Par un mémoire enregistré le 4 mai 2021, l'association foncière de Vielle-Tursan et 1775 autres irrigants, représentés par Me D..., déclarent intervenir au soutien de la requête du syndicat mixte ouvert Irrigadour.
Ils soutiennent que :
- leur intervention est recevable ; ils relèvent du périmètre du plan annuel de répartition élaboré dans le cadre de l'autorisation ; ils ont un intérêt à intervenir compte tenu de l'impact direct sur leur activité des mesures transitoires décidées par le tribunal, d'autant que l'impossibilité d'appliquer ces mesures empêchera l'irrigation ;
- les mesures transitoires décidées par le tribunal auront des conséquences difficilement réparables dès lors que l'impossibilité de les mettre en oeuvre conduira à la perte totale de leurs productions ;
- la viabilité économique de leurs exploitations est en cause ; si la filière agricole du bassin de l'Adour disparaît, des milliers d'emplois sont menacés ; 3 000 emplois risquent de disparaître dès 2022 ; cette décision menace également de favoriser la délocalisation des activités agro-industrielles à l'étranger, entrainant une augmentation des importations et des transports.

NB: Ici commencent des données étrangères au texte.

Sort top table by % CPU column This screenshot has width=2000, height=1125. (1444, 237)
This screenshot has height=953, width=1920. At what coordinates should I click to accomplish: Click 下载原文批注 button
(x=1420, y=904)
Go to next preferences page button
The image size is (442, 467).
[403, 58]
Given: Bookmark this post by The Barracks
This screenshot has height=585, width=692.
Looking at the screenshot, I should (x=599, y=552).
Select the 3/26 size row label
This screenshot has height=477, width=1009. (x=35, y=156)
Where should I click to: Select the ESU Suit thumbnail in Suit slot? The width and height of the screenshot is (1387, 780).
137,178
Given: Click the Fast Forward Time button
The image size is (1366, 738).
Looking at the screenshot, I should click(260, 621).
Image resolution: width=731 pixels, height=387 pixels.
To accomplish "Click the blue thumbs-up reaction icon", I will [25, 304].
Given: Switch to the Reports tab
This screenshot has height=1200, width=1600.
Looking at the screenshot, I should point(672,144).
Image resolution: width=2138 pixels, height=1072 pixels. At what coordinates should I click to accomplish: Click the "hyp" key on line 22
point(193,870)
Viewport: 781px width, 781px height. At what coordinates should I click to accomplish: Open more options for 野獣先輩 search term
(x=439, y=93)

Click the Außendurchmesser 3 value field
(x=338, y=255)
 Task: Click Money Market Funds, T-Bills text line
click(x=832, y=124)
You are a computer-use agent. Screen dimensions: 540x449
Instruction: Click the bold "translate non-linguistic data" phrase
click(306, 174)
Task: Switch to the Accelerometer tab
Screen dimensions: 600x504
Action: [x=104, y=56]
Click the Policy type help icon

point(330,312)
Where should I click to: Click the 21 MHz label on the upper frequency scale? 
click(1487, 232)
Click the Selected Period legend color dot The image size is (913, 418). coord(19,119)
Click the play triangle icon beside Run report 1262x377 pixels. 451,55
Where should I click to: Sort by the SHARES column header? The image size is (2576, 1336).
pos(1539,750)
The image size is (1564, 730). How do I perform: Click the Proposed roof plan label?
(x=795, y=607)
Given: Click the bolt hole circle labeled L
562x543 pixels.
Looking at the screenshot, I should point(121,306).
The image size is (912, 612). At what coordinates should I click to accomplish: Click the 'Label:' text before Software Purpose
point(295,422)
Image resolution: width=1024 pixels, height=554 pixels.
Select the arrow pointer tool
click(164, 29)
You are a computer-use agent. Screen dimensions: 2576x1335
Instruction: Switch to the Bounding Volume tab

Par un mémoire enregistré le 13 mai 2021, l'association France nature environnement Midi-Pyrénées, l'association France nature environnement Hautes-Pyrénées, l'association Les amis de la Terre - Groupe du Gers et l'association SEPANSO Landes, représentées par Me F..., concluent au rejet de la requête et à ce que soit mise à la charge de l'Etat et du syndicat mixte Irrigadour le versement d'une somme de 1 000 euros en application de l'article L. 761-1 du code de justice administrative.
Elles soutiennent les mêmes moyens que ceux exposés dans leur mémoire enregistré le même jour dans l'instance 21BX01461 susvisée.
Par un mémoire enregistré le 18 mai 2021, le syndicat mixte ouvert Irrigadour, représenté par Me D..., a produit une pièce.
Vu :
- les autres pièces du dossier ;
- les requêtes d'appel au fond enregistrées sous le n° 21BX01326 et n° 21BX01415.
Vu :
- le code de l'environnement ;
- l'ordonnance n° 2017-80 du 26 janvier 2017 ;
- le code de justice administrative.
Les parties ont été régulièrement averties du jour de l'audience.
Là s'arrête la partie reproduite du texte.